====== Dataset

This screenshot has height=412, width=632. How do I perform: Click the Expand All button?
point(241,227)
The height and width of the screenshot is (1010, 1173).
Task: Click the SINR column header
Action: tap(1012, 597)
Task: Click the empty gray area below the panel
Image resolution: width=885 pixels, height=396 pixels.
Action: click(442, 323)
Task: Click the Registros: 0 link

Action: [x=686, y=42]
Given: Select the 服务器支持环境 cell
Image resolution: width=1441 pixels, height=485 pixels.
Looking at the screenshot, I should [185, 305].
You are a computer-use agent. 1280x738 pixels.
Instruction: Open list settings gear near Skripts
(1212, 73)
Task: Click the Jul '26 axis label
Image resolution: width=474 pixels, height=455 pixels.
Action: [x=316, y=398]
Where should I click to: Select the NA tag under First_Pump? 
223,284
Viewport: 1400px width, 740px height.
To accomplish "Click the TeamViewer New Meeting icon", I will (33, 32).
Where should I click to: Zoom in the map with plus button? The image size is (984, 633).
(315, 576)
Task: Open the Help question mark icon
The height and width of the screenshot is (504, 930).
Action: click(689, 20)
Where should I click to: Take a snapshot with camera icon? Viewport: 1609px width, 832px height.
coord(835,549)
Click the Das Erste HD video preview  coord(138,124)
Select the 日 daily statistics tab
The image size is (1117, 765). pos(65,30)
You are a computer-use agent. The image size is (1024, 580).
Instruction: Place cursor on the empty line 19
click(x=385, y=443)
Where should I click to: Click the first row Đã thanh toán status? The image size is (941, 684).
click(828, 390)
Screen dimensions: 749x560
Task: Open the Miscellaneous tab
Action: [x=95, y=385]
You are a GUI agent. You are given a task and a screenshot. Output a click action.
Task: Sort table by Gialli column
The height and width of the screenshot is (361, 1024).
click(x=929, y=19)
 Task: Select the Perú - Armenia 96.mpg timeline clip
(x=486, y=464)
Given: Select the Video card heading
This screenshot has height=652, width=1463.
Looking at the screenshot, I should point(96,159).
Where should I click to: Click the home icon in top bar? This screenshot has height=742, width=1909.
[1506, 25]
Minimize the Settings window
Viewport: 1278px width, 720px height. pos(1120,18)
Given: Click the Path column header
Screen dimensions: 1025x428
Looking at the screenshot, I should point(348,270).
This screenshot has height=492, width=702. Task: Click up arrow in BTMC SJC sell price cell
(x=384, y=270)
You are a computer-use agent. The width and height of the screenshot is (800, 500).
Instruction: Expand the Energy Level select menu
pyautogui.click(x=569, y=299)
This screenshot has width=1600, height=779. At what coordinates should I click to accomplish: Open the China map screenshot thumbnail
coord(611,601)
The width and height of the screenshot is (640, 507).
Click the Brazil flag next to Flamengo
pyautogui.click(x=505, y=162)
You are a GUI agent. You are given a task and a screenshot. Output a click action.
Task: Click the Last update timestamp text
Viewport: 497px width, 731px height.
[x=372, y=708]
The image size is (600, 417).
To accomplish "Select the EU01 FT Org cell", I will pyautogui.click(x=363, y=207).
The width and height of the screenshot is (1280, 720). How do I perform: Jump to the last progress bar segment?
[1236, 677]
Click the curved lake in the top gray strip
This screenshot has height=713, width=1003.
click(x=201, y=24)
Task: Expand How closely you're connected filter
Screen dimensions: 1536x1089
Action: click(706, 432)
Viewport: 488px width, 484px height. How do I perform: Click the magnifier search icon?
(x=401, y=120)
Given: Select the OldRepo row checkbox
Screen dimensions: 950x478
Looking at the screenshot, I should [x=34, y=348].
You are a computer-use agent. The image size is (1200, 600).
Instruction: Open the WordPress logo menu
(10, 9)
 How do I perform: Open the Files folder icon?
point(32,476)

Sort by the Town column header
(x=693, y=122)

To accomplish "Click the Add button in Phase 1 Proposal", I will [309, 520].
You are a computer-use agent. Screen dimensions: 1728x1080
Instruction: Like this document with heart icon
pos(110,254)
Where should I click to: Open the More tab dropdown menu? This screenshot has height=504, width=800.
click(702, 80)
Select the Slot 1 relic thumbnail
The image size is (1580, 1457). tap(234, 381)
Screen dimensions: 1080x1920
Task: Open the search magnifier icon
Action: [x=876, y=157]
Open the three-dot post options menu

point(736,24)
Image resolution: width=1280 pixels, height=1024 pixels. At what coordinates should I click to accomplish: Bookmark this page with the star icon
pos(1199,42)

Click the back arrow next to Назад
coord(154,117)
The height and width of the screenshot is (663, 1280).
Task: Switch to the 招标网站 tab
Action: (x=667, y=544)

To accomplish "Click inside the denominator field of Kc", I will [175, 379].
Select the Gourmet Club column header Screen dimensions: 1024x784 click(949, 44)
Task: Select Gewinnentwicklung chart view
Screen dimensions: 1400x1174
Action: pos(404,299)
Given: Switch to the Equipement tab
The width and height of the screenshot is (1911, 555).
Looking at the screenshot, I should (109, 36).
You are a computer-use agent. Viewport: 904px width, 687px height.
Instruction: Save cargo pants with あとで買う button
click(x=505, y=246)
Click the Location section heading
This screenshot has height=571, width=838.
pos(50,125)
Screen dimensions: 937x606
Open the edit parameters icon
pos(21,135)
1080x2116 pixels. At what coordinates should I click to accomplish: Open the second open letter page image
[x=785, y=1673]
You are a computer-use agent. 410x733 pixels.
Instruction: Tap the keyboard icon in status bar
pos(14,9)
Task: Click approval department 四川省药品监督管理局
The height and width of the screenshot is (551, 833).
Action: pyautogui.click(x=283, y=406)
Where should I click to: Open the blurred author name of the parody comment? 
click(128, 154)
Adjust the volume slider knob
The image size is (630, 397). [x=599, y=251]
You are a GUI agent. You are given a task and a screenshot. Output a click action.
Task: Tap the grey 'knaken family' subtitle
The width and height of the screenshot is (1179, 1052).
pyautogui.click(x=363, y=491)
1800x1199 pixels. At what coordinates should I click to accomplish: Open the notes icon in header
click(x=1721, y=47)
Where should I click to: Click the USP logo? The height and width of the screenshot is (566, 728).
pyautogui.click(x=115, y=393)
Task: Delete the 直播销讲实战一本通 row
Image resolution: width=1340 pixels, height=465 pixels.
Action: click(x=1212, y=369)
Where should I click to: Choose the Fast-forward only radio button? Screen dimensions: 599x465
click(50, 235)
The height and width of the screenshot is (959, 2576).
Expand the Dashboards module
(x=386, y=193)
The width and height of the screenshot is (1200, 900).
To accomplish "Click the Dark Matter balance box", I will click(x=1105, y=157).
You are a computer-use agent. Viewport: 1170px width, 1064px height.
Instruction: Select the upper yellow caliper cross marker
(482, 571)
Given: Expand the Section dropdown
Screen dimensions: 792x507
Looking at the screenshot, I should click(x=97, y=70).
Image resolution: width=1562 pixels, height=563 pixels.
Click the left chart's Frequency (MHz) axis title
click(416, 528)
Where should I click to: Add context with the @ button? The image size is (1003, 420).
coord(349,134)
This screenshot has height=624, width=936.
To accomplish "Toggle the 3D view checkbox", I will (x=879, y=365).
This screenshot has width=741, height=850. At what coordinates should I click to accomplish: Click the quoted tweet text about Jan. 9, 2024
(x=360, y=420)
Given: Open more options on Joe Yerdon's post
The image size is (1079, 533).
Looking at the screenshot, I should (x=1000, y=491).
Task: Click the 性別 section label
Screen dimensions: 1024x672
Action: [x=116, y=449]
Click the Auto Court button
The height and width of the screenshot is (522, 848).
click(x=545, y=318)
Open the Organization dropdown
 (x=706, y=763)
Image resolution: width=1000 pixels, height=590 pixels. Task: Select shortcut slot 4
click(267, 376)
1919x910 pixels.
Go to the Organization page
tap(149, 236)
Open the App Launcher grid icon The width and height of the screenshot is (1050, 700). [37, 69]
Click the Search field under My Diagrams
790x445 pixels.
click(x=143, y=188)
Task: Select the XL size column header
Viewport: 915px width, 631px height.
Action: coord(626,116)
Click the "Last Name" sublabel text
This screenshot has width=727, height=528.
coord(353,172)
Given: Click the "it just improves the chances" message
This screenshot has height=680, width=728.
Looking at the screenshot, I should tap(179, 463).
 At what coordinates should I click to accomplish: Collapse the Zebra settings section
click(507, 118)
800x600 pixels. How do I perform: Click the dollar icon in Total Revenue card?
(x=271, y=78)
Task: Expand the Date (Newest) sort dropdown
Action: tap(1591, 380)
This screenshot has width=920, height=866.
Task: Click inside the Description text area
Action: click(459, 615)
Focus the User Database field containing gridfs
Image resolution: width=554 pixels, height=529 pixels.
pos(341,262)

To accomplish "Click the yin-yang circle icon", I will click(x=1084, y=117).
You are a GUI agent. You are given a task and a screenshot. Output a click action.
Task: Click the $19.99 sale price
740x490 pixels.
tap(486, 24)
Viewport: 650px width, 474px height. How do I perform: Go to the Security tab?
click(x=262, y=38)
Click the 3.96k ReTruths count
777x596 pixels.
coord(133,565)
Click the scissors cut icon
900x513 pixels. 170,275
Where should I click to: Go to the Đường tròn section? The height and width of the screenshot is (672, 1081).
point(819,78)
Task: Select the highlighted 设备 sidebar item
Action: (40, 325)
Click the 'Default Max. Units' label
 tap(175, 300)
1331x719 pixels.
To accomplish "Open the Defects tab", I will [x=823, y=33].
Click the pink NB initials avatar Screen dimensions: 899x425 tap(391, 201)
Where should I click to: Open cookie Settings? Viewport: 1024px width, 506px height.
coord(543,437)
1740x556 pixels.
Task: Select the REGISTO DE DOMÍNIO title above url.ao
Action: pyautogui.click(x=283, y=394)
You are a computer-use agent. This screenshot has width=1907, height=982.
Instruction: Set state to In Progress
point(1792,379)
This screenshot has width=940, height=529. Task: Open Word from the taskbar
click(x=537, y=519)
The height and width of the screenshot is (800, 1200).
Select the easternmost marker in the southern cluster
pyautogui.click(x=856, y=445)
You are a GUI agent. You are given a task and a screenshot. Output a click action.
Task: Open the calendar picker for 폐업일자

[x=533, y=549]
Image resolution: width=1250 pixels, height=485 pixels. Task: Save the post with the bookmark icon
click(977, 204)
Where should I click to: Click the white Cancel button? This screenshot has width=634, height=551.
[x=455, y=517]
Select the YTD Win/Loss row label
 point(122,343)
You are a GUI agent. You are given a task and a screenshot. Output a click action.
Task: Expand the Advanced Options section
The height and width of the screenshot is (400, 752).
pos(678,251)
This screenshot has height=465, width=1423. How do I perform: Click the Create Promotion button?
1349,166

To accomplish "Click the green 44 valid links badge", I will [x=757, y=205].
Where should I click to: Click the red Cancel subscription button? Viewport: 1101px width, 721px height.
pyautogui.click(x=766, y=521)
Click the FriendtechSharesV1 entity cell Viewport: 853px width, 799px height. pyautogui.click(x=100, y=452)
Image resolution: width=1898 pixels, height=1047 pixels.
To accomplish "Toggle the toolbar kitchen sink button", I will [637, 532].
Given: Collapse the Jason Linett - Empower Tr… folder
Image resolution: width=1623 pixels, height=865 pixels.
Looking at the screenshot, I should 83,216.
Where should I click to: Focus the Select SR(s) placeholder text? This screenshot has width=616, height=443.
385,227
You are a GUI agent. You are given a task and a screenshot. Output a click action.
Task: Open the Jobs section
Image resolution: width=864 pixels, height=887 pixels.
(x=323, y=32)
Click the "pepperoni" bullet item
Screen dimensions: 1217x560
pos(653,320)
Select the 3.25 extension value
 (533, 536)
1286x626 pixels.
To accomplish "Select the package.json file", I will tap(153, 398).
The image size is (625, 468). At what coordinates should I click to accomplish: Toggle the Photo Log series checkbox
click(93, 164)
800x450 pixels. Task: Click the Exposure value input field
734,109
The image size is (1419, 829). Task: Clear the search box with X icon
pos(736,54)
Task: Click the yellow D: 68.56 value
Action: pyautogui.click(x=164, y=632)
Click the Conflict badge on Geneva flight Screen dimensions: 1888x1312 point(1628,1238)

============

**Problem to work on**: Filter the listing above so that only lines holding the word "gray" remain, and report those lines.

**Written reply**:
Task: Click the empty gray area below the panel
Click the curved lake in the top gray strip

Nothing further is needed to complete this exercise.